A sketchbook doesn’t necessarily need to be a book that you ‘sketch’ in, it can be anywhere that you freely play around with ideas, and can put down thoughts without any pressure to feel that they need to be continued or completed.
Jake Evans, one of this year’s recent graduates from the University of Brighton, uses this approach in his on-going project of visual experiments. We really like the range of imagery he freely explores, creating strong pages that hold their own individually.
On describing the project Jake says, “Experimentation is a key component to anyones practise. This page aims to build an extensive collection of these experiments, offcuts and unused ideas to act as a back log of aesthetics and concepts.” We like the idea of development through investigation and think it’s a great way to find themes and concepts to feed into your work.
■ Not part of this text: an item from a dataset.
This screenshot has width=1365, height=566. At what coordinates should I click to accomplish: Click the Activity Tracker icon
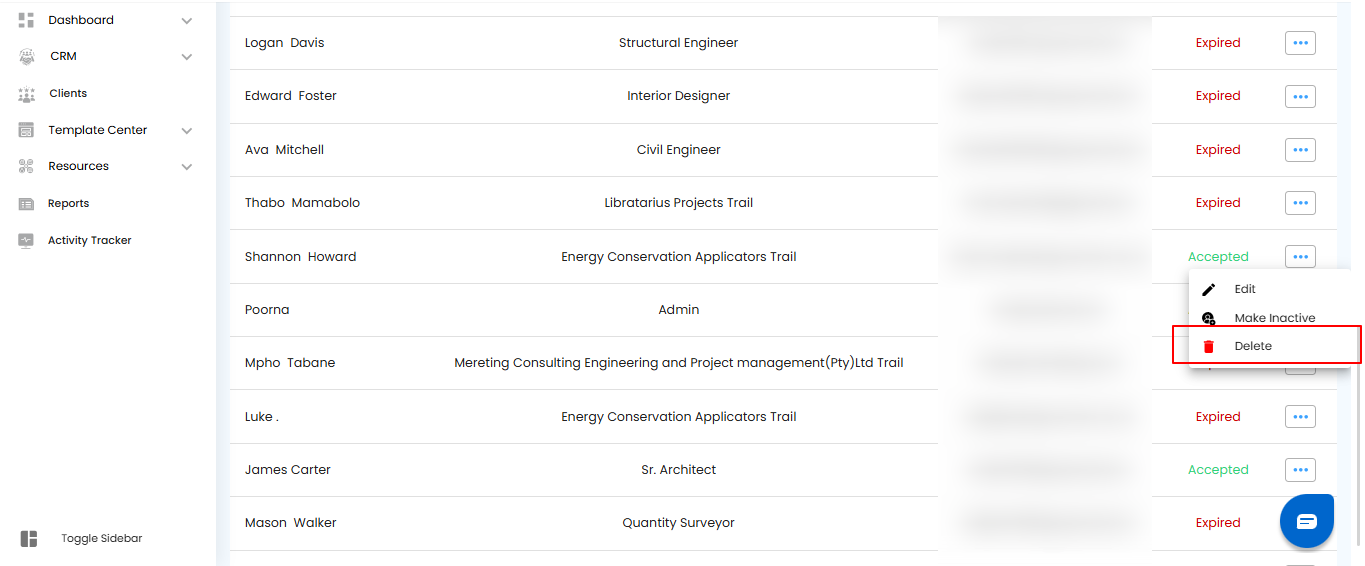[27, 241]
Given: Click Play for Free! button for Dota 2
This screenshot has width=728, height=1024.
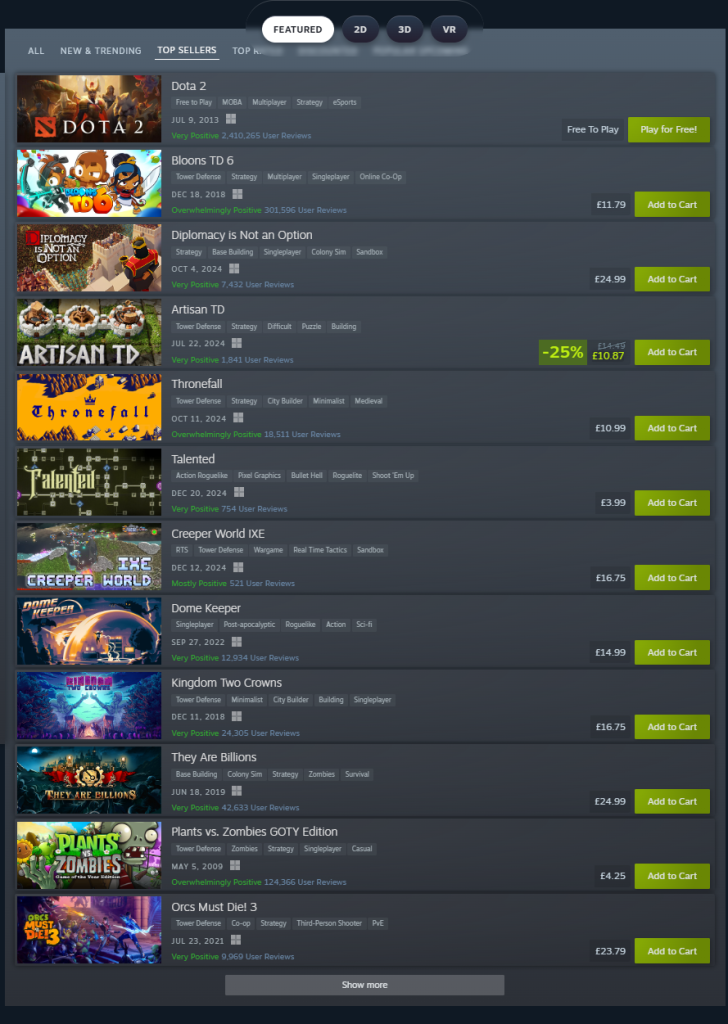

Some of the quicker, more intuitive images end up having a much greater impact than something you may have extensively laboured over.
“I’m a freelance designer/artist living and working in Surrey just outside London, the designer part of my practice is the act of consideration and control, used in a loose sense, such as to design an illustration, a piece of furniture or a book.
The artist part is in reference to the personal elements of my practice, drawing tends to find itself in this category, a juxtaposition of motifs and concepts arranged accordingly. I try to focus on applying my visual language onto whatever fits best to communicate what I’m saying, however a lot of my drawing is pencil, sometimes with a bit of photoshop applied here and there.”